Sept Français qui ont créé leur entreprise au Brésil Thibaud Lecuyer est à la tête du premier site e-commerce de mode au Brésil
Difficile de croire que l'on parle à un Français lorsqu'on a affaire à Thibaud Lecuyer, tant sa conversation est mâtinée d'anglicismes comme "consumer", "middle class" ou "domestic market". Ce chef d'entreprise, à la tête du plus gros site e-commerce de mode d'Amérique du Sud, est pourtant un authentique Bourguignon.
Dafiti, l'équivalent brésilien de Zalando, "a doublé son chiffre d'affaires l'an dernier", se félicite l'entrepreneur de 33 ans. Son penchant pour le jargon financier anglo-saxon s'explique aisément par son expérience : après une école hôtelière à Lausanne et six ans dans un fonds d'investissement chez JP Morgan à Genève, Londres, en Inde et à New York, il est revenu passer un MBA en France en 2009.
"Pour être plus opérationnel", précise-t-il. Une formation qu'il décide aussitôt d'exploiter... Au Brésil. Car entre-temps, le Français a rencontré une ravissante avocate d'affaires originaire de Rio de Janeiro. Entre le Brésil et la France, le choix est vite fait.
Sur place, Thibaud Lecuyer est rapidement contacté par une ancienne relation de Rocket Internet, le plus grand incubateur Internet mondial, qui a notamment investi dans le site de mode Zalando en Europe. "On m'a demandé de recréer le modèle Zalando au Brésil", explique-t-il. Lancé en novembre 2010, Dafiti connaît une croissance fulgurante et compte aujourd'hui plus de 2 200 salariés en Amérique latine.
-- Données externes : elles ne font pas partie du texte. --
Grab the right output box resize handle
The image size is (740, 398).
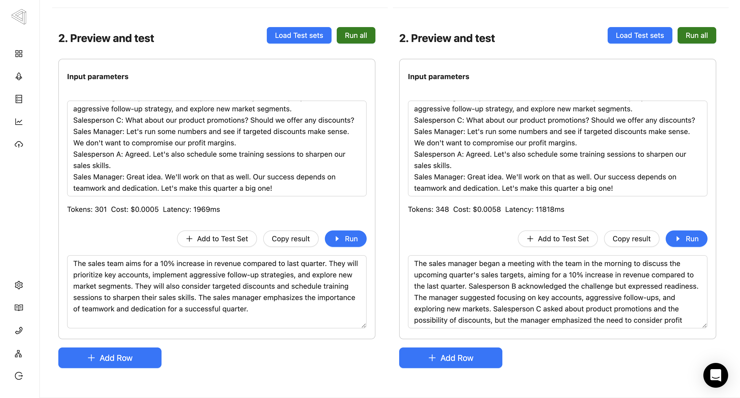coord(704,325)
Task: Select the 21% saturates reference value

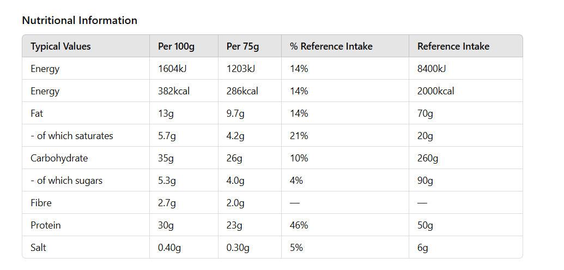Action: tap(299, 136)
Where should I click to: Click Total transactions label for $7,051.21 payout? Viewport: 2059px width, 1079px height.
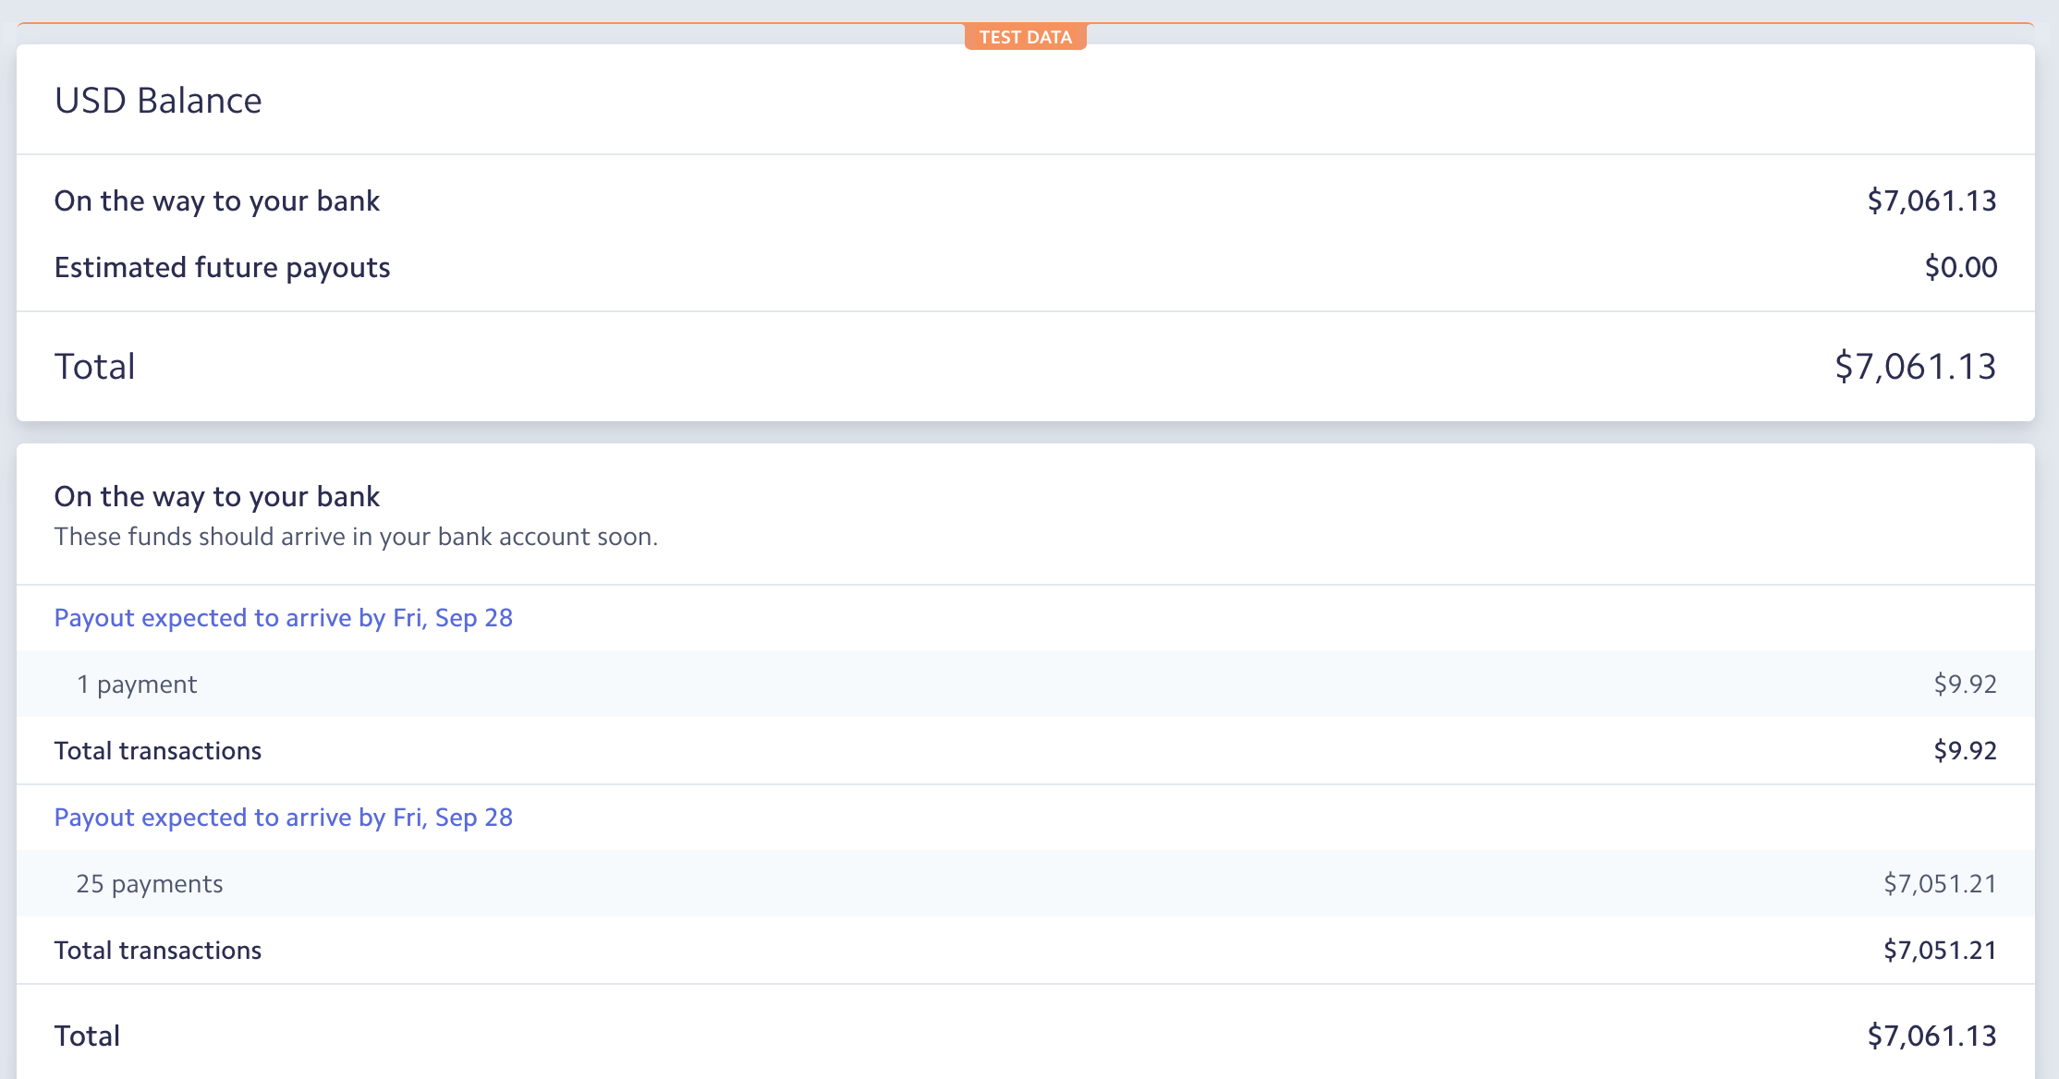(158, 951)
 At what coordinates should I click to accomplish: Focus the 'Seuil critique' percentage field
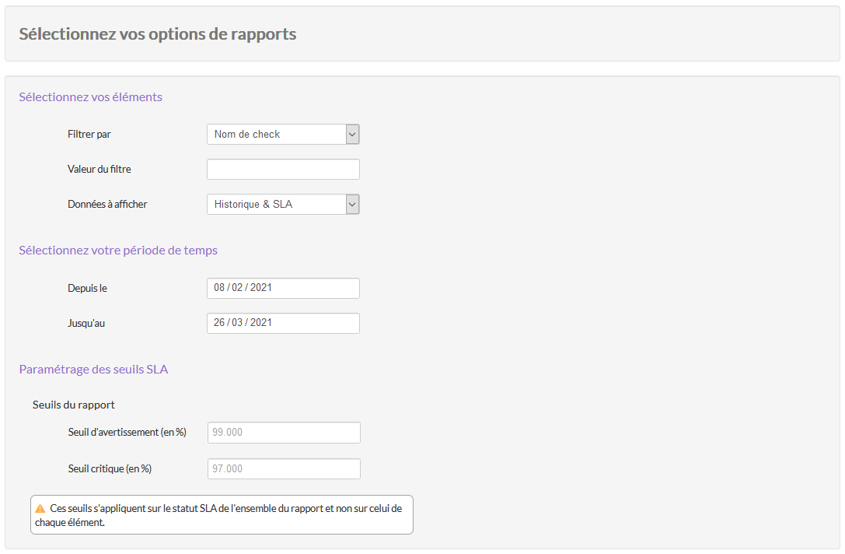284,469
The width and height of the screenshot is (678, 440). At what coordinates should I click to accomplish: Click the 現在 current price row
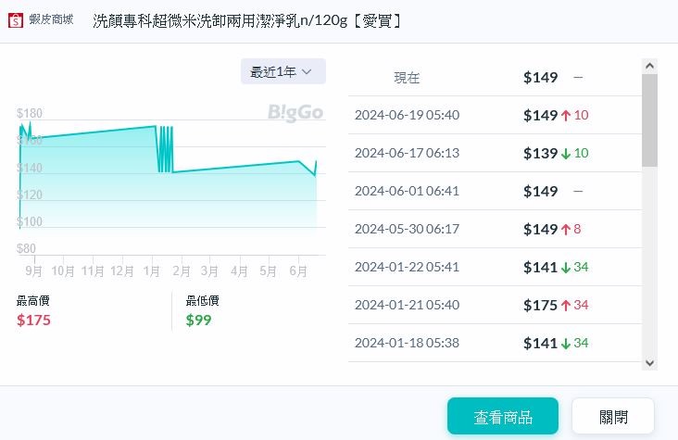[495, 78]
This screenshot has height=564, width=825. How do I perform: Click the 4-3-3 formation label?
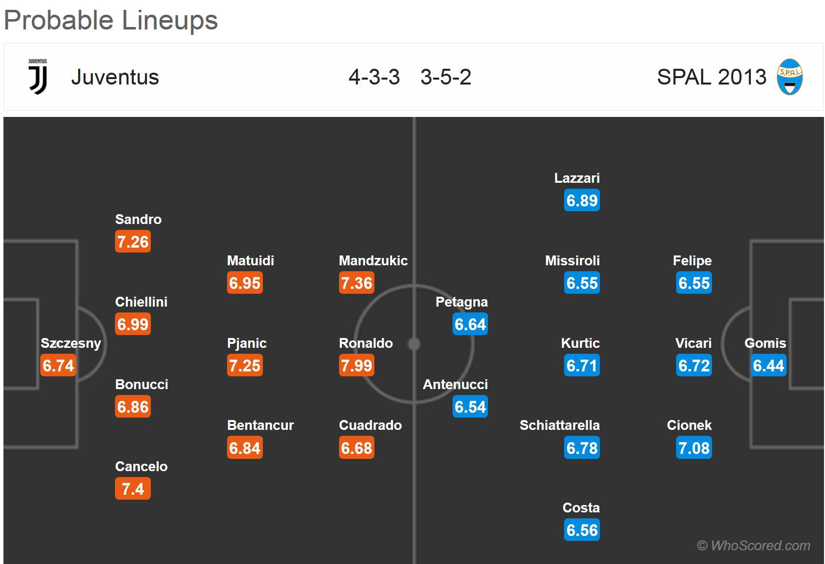point(374,77)
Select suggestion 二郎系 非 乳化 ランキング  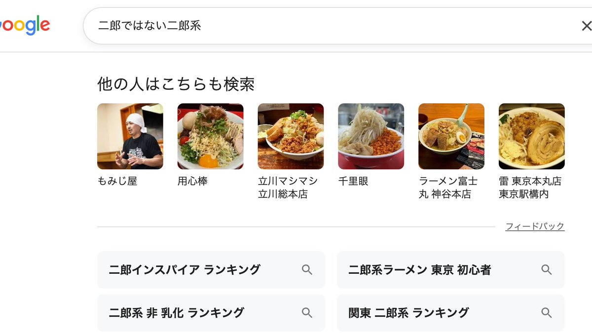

"Au départ, j'étais un peu au four et au moulin", reconnaît l'entrepreneur, qui n'a pas ménagé ses nuits et ses week-ends. Aujourd'hui, il s'affirme davantage en tant que gestionnaire mais reste très attentif au moindre détail, comme par exemple l'épaisseur du carton des boîtes dans lesquelles sont expédiées les chaussures. Il doit aussi décupler son talent de manager. "Les employés brésiliens ont l'habitude de travailler dans un cadre précis et n'arrivent pas vraiment à exprimer leur créativité", regrette-t-il. Pas facile de lancer des innovations de rupture dans ce contexte.
"En 2011, la mode était le 26e secteur pour le e-commerce. Aujourd'hui c'est le premier"
Au niveau business, en revanche, tout va pour le mieux. "En 2011, la mode était le 26e secteur pour le e-commerce. Aujourd'hui c'est le premier", se félicite Thibaud Lecuyer. "Les Brésiliennes sont très sensibles aux phénomènes de mode. On a moins de collections basiques comme en France", ajoute-t-il. "L'an dernier, par exemple, tout le monde s'est rué sur les baskets à talon compensé. Une vraie déferlante".
La "classe moyenne", à laquelle s'adresse Dafiti, grossit à vue d'œil : elle a vu arriver 40 millions de nouveaux entrants au cours des 5 dernières années. Pour ces derniers, le e-commerce n'est toujours pas une évidence. "C'est comme les premiers pas de l'Internet en France. Au début, les gens hésitent à donner leur numéro de carte de crédit". Pour les rassurer, Dafiti se targue d'un service client irréprochable, "mieux noté que celui d'Amazon".
A "200%" plongé dans le développement de son entreprise, Thibaud Lecuyer a des étoiles dans les yeux quand il évoque les perspectives du marché brésilien.